┏━━

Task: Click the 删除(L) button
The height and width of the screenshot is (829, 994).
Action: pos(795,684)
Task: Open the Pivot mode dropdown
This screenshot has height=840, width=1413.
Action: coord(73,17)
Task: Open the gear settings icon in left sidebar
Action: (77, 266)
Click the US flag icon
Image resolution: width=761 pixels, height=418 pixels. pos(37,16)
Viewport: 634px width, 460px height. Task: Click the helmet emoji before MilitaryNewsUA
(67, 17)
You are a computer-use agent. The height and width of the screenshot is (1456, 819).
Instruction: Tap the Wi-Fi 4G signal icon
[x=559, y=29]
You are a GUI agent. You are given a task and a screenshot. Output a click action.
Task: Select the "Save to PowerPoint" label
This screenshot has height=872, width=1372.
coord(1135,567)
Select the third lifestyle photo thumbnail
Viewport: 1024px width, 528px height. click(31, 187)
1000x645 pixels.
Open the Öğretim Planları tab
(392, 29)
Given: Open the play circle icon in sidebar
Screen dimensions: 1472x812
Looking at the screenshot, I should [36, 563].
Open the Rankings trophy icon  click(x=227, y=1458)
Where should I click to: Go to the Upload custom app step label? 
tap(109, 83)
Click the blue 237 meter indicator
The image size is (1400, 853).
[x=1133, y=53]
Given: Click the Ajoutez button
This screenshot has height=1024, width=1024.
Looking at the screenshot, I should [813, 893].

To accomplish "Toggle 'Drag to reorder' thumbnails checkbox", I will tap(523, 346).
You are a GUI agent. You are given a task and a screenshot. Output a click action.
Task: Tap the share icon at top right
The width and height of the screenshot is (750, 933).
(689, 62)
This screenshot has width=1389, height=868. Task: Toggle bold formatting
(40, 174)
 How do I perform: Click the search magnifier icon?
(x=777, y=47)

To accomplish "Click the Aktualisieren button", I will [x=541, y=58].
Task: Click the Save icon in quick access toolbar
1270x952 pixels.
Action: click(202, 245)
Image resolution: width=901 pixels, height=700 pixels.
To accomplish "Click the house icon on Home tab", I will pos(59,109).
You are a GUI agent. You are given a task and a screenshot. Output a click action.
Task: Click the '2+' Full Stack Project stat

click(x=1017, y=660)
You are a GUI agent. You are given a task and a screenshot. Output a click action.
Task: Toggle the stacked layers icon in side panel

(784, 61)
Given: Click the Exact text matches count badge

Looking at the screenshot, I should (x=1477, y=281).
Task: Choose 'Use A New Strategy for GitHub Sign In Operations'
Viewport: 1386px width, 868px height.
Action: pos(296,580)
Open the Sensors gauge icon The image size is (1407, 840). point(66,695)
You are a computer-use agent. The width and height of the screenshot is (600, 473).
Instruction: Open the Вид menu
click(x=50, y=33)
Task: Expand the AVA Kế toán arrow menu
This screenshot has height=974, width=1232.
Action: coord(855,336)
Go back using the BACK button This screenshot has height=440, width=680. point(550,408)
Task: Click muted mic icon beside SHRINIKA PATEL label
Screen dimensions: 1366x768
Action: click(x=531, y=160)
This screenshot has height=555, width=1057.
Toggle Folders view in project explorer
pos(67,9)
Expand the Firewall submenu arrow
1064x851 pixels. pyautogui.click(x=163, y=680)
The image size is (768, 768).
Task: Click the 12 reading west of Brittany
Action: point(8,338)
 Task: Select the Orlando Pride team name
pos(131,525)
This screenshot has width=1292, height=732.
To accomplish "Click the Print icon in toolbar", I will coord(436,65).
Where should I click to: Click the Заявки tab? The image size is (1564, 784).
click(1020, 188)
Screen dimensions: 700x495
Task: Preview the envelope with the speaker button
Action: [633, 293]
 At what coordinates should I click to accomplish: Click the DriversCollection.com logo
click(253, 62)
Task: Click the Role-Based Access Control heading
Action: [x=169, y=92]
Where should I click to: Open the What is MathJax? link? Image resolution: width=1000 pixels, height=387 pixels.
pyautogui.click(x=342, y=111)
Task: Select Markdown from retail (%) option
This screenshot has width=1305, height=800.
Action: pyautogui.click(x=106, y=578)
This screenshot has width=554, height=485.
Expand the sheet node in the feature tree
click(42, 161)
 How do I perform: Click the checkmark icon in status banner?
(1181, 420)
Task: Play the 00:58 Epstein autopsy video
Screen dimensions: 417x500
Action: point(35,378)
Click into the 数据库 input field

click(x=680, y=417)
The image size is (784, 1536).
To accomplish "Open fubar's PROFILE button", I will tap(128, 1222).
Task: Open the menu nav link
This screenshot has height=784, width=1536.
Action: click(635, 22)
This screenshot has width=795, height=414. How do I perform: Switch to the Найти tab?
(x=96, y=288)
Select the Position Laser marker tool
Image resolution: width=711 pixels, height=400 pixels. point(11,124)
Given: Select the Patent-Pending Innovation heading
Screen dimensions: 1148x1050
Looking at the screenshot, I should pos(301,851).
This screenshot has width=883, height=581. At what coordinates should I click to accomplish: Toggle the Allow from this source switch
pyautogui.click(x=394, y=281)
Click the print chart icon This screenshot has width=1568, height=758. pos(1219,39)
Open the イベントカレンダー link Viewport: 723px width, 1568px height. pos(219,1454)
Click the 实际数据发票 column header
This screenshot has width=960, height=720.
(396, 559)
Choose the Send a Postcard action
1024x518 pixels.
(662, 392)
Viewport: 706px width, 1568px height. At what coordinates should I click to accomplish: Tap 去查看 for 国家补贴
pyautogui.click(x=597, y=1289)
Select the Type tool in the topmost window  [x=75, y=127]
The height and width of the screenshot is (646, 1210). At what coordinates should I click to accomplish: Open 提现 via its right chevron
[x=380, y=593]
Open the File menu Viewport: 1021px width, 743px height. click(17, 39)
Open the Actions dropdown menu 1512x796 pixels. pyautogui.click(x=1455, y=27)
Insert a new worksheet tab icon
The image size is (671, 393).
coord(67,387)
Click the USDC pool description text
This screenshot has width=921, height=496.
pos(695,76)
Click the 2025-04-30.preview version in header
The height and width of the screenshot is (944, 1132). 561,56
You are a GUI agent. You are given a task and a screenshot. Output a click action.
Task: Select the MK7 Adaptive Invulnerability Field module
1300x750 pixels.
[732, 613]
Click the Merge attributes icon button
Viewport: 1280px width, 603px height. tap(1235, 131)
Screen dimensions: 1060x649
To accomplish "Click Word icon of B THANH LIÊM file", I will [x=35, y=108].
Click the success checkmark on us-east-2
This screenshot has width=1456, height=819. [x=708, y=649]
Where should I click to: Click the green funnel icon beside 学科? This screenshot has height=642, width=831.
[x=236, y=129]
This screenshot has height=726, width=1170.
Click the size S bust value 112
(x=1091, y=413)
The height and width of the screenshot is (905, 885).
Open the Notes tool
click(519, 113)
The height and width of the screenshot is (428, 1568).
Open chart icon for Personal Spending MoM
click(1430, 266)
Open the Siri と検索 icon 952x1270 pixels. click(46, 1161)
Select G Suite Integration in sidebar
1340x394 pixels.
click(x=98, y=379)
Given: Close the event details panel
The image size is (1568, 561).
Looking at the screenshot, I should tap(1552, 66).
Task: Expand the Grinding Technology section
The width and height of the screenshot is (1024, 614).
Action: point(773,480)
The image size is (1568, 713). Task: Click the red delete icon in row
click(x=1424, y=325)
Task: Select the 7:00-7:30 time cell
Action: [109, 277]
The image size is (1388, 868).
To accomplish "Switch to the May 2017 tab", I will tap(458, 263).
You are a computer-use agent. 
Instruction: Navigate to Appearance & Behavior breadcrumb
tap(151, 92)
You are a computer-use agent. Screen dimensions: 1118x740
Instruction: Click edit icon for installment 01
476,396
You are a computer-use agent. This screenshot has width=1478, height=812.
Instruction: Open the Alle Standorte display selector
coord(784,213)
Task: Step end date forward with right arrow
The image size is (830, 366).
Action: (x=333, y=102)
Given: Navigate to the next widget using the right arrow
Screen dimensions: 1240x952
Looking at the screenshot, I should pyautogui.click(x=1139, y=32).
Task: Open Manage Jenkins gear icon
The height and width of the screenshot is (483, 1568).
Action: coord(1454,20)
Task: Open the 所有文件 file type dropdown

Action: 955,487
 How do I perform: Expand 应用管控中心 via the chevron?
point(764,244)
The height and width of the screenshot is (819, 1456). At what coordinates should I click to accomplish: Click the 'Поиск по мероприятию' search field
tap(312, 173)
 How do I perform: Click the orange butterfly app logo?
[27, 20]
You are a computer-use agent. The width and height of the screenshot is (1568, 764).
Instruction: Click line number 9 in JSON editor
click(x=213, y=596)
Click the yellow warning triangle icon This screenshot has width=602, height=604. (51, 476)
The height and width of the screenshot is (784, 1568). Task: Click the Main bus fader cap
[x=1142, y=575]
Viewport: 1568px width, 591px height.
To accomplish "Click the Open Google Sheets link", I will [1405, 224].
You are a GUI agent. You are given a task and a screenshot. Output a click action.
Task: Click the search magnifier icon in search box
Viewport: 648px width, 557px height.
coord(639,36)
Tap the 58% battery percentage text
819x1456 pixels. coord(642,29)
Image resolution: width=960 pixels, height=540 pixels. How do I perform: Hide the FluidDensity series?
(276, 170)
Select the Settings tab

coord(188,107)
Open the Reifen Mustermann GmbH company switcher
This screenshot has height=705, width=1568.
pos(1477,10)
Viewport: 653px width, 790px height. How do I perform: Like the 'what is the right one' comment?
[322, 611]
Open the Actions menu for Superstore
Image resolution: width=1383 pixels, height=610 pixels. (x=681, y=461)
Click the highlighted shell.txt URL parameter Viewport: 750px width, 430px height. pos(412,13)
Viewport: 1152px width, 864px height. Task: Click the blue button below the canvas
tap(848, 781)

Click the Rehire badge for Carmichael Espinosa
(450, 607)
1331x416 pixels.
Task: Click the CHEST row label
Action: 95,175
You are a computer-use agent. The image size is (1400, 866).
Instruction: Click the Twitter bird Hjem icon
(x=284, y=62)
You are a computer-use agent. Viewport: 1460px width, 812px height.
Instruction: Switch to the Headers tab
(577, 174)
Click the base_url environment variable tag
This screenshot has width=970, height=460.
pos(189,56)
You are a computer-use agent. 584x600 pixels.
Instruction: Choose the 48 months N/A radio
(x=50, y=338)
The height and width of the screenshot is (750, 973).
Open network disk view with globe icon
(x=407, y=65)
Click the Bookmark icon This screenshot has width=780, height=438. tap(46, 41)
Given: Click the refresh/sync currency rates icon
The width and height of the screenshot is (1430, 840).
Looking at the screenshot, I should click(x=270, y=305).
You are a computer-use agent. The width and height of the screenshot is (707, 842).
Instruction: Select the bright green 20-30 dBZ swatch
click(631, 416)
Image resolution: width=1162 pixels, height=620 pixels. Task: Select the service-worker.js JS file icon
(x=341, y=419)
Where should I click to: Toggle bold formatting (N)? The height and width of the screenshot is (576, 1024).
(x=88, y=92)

┗━━

* **The problem**
Report every line of the listing above that contains the string "bold", treating uppercase and lowercase as distinct.

* **Completed task**
This screenshot has width=1389, height=868. Task: Toggle bold formatting
Where should I click to: Toggle bold formatting (N)? The height and width of the screenshot is (576, 1024).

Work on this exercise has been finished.